# A halloween treat!



## Count Chocula (Oct 19, 2007)

That's a great prank, never saw one like this before. What a awesome idea!


----------



## Druidess (Sep 2, 2010)

ok that is the funniest thing I have seen in a LOOOOng time. Thank you for posting.


----------



## spinachetr (Nov 12, 2009)

That's what teenagers are supposed to do on Halloween, not destroying or stealing things. What a great "trick"


----------



## whimsicalmommy (Sep 23, 2010)

Oh My Goodness. I really want to do this now. I wonder if the people who did it kept all the extra candy given out to get "timmy" to go away. lol


----------



## mommyto3 (Aug 24, 2009)

Oh my gosh - that is too funny "Give him more candy" "Poke it" LOL!!

That would freak me out too!


----------



## TK421 (Mar 27, 2009)

That was great! What a great idea.


----------



## Sudden (Sep 22, 2010)

Bump for great justice


----------



## halloween_sucks_in_the_uk (Sep 28, 2008)

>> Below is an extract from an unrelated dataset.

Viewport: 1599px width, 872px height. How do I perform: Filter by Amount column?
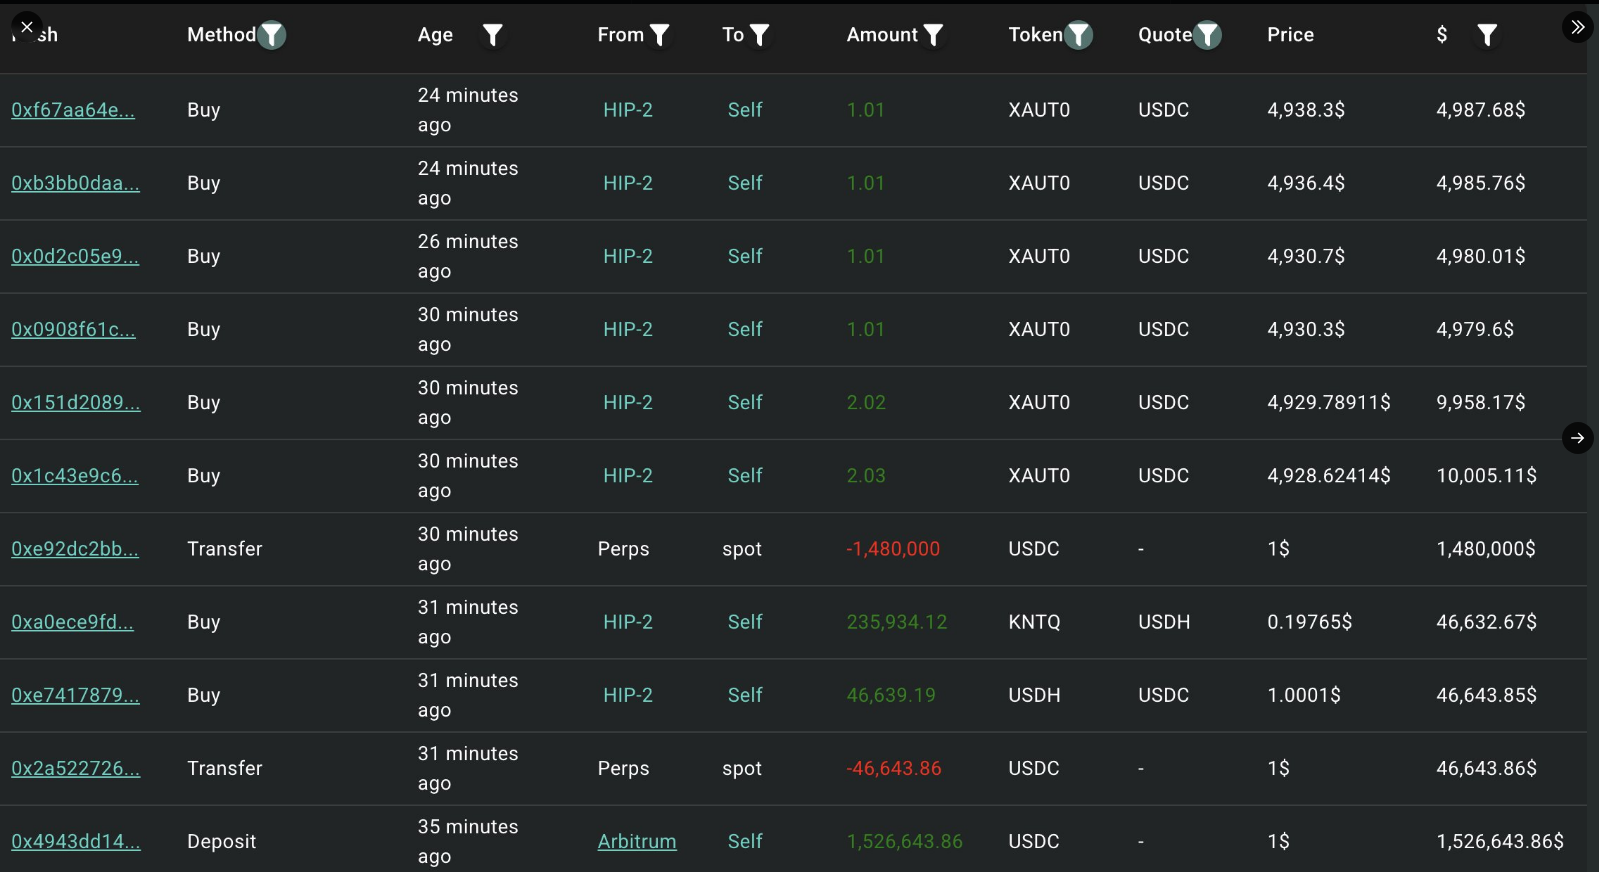[933, 35]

lol @ the woman throwing the candy and you poke it, no you poke it, get the poker.


----------



## Crunch (Oct 23, 2008)

That's great.


----------



## BooBoo (Jun 14, 2010)

Just like the real thing, he just stands there doesn't say Trick or Treat & expects to get candy


----------



## Rev. Noch (Sep 2, 2008)

BooBoo said:


> Just like the real thing, he just stands there doesn't say Trick or Treat & expects to get candy


Hey, at least Timmy has the decency to wear a costume, unlike more and more children these days.


----------



## BooBoo (Jun 14, 2010)

Very True, Timmy should get some candy.


----------



## k k (Jul 21, 2009)

that was good


----------